Eine Frage muss ich noch stellen. Kann man bei diesen Einkommen wirklich von "verdienen" sprechen? "Verdienen" diese Leute wirklich, was sie verdienen oder liegt es daran, dass sie die Höhe ihrer Einkommen selbst bestimmen, ausgenommen in den wenigen Fällen, in denen die Aktionäre wegen bestimmter Vorkommnisse mal die Bremse ziehen? Sind nicht die Fälle von Missmanagement in den Vorstandsetagen meist die Hauptursache dafür, dass Unternehmen in die Krise geraten?
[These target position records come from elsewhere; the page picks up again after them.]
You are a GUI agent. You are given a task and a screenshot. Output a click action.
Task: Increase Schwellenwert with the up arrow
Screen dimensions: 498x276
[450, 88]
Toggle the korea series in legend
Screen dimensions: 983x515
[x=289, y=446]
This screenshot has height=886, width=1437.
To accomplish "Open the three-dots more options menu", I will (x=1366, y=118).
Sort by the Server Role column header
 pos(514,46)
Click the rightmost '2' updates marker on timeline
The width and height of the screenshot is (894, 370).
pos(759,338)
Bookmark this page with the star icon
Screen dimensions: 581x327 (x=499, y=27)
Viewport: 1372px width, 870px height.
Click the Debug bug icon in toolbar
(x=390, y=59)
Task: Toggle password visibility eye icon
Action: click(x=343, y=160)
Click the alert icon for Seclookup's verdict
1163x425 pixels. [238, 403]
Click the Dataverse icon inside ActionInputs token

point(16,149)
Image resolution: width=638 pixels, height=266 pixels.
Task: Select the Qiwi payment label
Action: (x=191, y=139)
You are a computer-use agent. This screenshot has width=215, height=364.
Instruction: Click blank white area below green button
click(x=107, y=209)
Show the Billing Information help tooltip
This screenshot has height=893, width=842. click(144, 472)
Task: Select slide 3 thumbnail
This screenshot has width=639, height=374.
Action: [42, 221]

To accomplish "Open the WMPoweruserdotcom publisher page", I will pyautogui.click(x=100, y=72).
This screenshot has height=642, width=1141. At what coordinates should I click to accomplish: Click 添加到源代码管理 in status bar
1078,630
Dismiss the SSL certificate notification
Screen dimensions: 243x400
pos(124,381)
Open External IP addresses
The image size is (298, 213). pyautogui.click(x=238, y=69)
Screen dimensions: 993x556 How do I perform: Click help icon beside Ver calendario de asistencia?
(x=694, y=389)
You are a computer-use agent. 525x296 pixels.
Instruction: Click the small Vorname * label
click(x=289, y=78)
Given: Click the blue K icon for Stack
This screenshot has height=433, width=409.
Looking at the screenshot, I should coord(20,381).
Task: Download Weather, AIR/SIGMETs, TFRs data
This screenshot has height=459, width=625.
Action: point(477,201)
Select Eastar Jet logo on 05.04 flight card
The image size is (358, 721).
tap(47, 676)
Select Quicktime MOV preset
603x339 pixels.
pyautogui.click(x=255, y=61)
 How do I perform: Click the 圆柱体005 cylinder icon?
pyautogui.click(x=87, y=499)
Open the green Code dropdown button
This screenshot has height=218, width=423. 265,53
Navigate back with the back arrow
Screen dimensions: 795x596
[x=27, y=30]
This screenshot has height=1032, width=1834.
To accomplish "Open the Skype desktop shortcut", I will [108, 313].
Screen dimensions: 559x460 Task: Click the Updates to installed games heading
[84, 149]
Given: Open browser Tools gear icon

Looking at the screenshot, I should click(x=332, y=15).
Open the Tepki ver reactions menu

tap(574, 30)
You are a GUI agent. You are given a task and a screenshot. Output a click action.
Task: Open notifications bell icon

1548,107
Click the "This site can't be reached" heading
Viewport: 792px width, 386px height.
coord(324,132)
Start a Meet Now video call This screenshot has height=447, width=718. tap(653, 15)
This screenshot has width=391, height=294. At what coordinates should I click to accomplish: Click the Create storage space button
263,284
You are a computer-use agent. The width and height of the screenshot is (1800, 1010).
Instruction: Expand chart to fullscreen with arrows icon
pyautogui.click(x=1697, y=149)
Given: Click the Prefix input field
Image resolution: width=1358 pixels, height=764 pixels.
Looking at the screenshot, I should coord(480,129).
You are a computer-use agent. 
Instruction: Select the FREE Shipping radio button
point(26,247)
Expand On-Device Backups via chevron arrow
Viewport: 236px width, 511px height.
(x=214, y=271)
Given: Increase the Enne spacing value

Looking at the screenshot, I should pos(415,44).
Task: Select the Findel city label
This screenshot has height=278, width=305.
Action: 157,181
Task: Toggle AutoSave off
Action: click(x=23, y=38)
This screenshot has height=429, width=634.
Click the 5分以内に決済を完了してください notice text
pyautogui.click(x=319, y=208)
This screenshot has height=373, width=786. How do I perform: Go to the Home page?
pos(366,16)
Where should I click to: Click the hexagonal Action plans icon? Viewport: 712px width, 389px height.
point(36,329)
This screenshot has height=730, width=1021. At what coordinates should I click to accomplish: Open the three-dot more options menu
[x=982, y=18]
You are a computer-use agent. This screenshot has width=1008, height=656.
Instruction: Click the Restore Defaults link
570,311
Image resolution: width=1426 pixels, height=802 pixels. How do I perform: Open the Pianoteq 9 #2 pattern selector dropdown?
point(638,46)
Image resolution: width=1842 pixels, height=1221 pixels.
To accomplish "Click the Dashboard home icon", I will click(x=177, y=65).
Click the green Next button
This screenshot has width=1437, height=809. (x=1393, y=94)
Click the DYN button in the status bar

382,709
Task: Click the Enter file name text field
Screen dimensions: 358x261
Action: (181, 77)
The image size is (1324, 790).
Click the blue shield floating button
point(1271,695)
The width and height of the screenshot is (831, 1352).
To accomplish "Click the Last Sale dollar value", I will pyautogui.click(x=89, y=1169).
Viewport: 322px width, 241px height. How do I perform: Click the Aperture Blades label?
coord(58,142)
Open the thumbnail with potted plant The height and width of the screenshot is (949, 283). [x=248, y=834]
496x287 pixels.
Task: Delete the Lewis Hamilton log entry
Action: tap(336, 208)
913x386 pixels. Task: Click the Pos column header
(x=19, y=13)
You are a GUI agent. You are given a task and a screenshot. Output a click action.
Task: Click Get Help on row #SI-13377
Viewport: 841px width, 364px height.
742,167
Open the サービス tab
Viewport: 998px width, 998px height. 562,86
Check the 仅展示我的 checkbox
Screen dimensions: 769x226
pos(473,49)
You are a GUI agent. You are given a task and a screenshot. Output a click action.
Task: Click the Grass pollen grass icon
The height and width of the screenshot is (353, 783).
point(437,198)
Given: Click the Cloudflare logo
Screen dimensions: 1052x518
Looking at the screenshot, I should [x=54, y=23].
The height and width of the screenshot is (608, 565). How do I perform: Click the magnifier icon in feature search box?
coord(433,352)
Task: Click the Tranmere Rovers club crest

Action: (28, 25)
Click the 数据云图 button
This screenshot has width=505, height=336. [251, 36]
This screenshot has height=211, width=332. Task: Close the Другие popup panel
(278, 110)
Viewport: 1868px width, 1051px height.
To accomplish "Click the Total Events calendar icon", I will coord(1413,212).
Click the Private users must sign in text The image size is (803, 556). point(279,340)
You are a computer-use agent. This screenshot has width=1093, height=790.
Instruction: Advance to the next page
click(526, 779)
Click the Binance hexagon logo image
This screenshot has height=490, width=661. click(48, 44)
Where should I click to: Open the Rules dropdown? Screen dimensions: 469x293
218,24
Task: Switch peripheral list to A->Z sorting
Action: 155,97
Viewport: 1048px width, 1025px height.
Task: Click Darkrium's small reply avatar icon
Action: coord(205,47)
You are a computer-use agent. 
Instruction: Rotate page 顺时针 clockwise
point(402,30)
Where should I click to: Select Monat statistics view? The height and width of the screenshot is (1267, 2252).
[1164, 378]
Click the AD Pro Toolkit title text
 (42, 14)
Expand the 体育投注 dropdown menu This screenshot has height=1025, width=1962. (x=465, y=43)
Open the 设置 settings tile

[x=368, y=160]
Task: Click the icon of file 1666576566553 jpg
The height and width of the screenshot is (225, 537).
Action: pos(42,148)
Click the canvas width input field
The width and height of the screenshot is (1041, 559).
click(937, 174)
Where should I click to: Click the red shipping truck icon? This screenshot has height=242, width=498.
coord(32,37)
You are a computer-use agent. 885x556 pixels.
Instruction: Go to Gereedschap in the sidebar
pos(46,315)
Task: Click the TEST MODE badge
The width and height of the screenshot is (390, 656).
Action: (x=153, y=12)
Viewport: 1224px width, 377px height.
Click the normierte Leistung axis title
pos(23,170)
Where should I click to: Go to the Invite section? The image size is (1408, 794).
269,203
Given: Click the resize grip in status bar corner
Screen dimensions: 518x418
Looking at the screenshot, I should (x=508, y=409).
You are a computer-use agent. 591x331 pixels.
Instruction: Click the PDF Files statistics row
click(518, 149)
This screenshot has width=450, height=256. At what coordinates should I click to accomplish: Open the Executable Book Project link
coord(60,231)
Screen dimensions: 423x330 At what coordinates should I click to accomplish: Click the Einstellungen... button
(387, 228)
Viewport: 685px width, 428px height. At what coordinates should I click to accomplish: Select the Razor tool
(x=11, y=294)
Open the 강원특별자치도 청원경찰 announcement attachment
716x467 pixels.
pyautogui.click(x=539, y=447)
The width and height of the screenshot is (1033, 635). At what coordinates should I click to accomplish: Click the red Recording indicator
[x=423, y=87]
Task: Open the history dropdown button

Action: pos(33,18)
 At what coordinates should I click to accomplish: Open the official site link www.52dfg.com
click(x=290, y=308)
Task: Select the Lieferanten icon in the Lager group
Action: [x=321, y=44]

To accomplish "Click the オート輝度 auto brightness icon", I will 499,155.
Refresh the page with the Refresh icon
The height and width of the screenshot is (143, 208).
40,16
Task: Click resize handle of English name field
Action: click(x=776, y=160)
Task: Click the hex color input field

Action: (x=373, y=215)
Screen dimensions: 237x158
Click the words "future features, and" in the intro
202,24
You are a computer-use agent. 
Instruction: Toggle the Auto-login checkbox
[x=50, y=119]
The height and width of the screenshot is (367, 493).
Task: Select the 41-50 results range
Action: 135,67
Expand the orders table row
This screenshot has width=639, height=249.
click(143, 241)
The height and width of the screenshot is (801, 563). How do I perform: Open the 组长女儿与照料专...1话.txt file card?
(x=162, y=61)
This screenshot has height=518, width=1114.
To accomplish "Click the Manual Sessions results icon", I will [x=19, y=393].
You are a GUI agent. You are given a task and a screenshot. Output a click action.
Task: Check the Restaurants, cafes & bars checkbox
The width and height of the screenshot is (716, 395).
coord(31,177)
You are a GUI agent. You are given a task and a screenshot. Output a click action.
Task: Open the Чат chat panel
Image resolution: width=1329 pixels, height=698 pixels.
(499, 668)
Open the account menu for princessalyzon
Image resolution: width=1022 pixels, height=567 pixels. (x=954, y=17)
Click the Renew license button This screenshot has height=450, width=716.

Ich vertrete die Ansicht, kein Mensch VERDIENT wirklich das 10- bis 100-fache dessen, was die anderen Mitarbeiter in einem Konzern bekommen, denn auch Vorstandsmitglieder sind nur Angestellte einer AG. Sie verdienen ihr Geld nicht wirklich, sie bekommen es nur und weil sie auch in den Aufsichtsräten von anderen Konzernen sitzen, kann man vermuten, dass hier die Weichen für diese Einkommen nach dem Motto gelegt werden
"Unterstütze mich bei meinen Gehaltsforderungen, dann unterstütze ich Dich bei Deinen." Na ja, das ist natürlich nur so eine Idee von mir.

Nicht nur eine Meinung von mir ist die enge Verknüpfung der Politik mit den Vorstandsetagen der Konzerne. Dort sitzen nicht wenige ehemalige Spitzenpolitiker (oder besser, Politiker, die als Spitzenpolitiker in der Presse bezeichnet werden), die gekonnt ihre Verbindungen zur Politik für die Interessen der Konzerne bis hin zu Schmiergeldzahlungen ausnutzen. So mancher Politiker hat Ambitionen, nach seiner politischen Karriere eine solche Position in der Wirtschaft zu bekommen und neigt deshalb zu besonders "Wirtschaftsfreundlichen" Entscheidungen. So mancher Politiker bekleidet zusätzlich zu seinem Amt Posten in den Aufsichtsräten der Konzerne und verliert so mitunter die Übersicht, wann er für welche Interessen entscheiden soll. Dies gilt nicht nur für die Abgeordneten, sondern auch und vor allem für Staatssekretäre.